START DATA PROVIDED
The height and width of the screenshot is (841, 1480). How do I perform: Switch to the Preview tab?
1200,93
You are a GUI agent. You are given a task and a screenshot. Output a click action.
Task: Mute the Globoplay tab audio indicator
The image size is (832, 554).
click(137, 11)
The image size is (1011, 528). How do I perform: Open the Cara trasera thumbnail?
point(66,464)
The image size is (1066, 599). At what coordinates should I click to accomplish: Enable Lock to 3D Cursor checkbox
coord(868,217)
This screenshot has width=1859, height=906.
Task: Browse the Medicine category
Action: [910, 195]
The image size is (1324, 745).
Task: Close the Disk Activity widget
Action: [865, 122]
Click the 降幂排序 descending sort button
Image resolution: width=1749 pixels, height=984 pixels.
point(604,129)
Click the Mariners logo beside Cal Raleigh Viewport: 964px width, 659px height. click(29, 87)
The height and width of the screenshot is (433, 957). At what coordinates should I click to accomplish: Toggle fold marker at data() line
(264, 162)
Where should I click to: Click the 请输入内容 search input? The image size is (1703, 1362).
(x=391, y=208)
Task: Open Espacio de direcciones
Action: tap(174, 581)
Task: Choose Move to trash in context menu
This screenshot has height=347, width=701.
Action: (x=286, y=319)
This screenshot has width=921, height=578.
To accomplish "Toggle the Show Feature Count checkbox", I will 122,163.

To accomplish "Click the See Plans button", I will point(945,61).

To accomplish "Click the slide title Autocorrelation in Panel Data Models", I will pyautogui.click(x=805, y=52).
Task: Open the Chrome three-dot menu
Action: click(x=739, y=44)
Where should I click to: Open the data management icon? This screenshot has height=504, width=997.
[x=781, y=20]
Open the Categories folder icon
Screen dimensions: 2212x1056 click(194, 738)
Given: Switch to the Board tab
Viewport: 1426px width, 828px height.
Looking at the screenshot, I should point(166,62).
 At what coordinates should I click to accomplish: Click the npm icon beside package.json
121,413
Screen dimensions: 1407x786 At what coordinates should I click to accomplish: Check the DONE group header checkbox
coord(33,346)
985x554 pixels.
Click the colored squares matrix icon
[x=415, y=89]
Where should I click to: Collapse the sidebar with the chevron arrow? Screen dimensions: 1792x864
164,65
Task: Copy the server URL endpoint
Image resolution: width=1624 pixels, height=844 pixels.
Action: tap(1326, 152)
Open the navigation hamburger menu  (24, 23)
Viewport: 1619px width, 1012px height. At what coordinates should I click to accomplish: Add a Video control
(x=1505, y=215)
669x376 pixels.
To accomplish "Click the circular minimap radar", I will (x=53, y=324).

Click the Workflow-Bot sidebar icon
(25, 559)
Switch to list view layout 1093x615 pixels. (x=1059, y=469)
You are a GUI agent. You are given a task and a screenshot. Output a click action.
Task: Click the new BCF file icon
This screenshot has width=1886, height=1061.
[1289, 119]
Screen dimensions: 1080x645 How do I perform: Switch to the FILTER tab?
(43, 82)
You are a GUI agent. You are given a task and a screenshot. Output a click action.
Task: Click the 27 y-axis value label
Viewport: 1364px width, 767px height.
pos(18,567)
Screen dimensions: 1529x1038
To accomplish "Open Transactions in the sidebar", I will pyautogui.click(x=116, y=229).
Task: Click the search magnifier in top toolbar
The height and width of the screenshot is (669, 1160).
END DATA PROVIDED
- [DIRECTIONS]: Print from the line containing "Screen dimensions: 1529x1038" to the last line above, exactly as written.

- [SOLVED PROBLEM]:
Screen dimensions: 1529x1038
To accomplish "Open Transactions in the sidebar", I will pyautogui.click(x=116, y=229).
Task: Click the search magnifier in top toolbar
The height and width of the screenshot is (669, 1160).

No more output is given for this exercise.